In Oberösterreich, wo 'Prostitution' nach wie vor im Polizeistrafgesetz geregelt ist, wurde nun dem Landtag ein eigenes Sexualdienstleistungsgesetz vorgelegt. Ein eigenes Gesetz, welches den stigmatisierenden Begriff 'Prostitution' durch 'Sexualdienstleistung' ersetzt, ist somit begrüßenswert. Doch auch hier sind die Erfahrungen und das Wissen der relevanten Organisationen gefragt, damit die vorgebliche Intention des Gesetzes, nämlich die Verbesserung der Lebens- und Arbeitssituation von SexarbeiterInnen, nicht bloß ein Lippenbekenntnis bleibt. Es soll nicht um die Kontrolle und Unsichtbarmachung von Lebensrealitäten gehen, sondern um die Anerkennung tatsächlicher (Arbeits-) Rechte!
Durch die erst kürzlich beschlossene Novelle des Niederlassungs- und Aufenthaltsgesetz hat sich die Situation für migrantische Sexarbeiterinnen jedenfalls noch einmal verschärft: waren bisher schwerwiegende Übertretungen gegen das Prostitutionsgesetz ausschlaggebend, um einen Aufenthalt von migrantischen SexarbeiterInnen zu beenden, so können nun alle Übertretungen gegen einen Aufenthalt herangezogen werden.
Aktionen rund um den Internationalen Hurentag:
Wien: 1. Juni 2011, 14.00 - 18.00 Uhr
7., Urban-Loritz-Platz (vor der Hauptbücherei)
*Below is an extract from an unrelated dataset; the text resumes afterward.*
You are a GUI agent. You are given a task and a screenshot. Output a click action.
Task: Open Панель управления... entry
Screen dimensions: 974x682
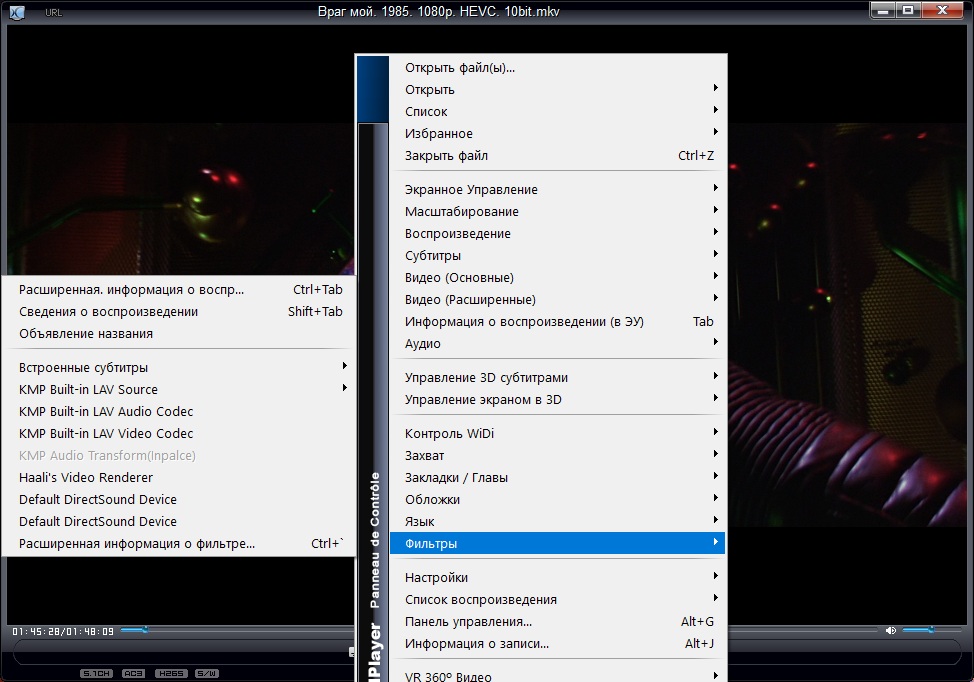[468, 622]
Mit: Info-Café, Live-Auftritten von chra (www.myspace.com/chraxtl www.comfortzonemusic.com)*, roz (www.myspace.com/laminadyz) und Norah Noizzze (www.norahnoizzzeandband.net
www.myspace.com/norahnoizzze)**
LEFÖ und sexworker.at laden zu diesem Aktionstag ein!
Linz: 2. Juni 2011, 18 Uhr
Auf Radio FRO wird ein Interview mit einer Mitarbeiterin von maiz zu hören sein, u.a. mit Infos zur aktuellen Debatte um das 'Oberösterreichisches Sexualdienstleistungsgesetz'.
Im Großraum Linz auf 105.0 MHz Im LIWEST-Kabel auf 95,6 MHz
Weltweit via Livestream unter www.fro.at/livestream
LEFÖ Beratung, Bildung und Begleitung für Migrantinnen
Politischer Hintergrund des Internationalen Hurentags
2. Juni 1975: Proteste und Kirchenbesetzung von Sexarbeiterinnen in Frankreich
Am 2. Juni 1975 streiken Sexarbeiterinnen in Frankreich und bezeichnen in diesem Zusammenhang den Staat als den größten Zuhälter. 150 Frauen besetzen 10 Tage lang die Kirche Saint-Nizier in Lyon und schaffen damit eine internationale Öffentlichkeit für ihre Situation und ihre Forderungen. Als Aktionskollektiv wenden sie sich gegen die staatliche Diskriminierung und gegen polizeiliche Repressionen, die vorgeblich dem Kampf gegen Zuhälterei dienen sollen: ständige Kontrollen und Verhaftungen, Beleidigungen, Schikanen, unverhältnismäßige Strafen, willkürliche Steuerbescheide sowie Tatenlosigkeit der Polizei gegenüber Morden, Misshandlungen und anderen Formen von Gewalt gegen Sexarbeiterinnen. Die Sexarbeiterinnenbewegung von Lyon wehrte sich damit auch gegen die Stigmatisierung von SexarbeiterInnen und gegen die staatlich institutionalisierte Doppelmoral.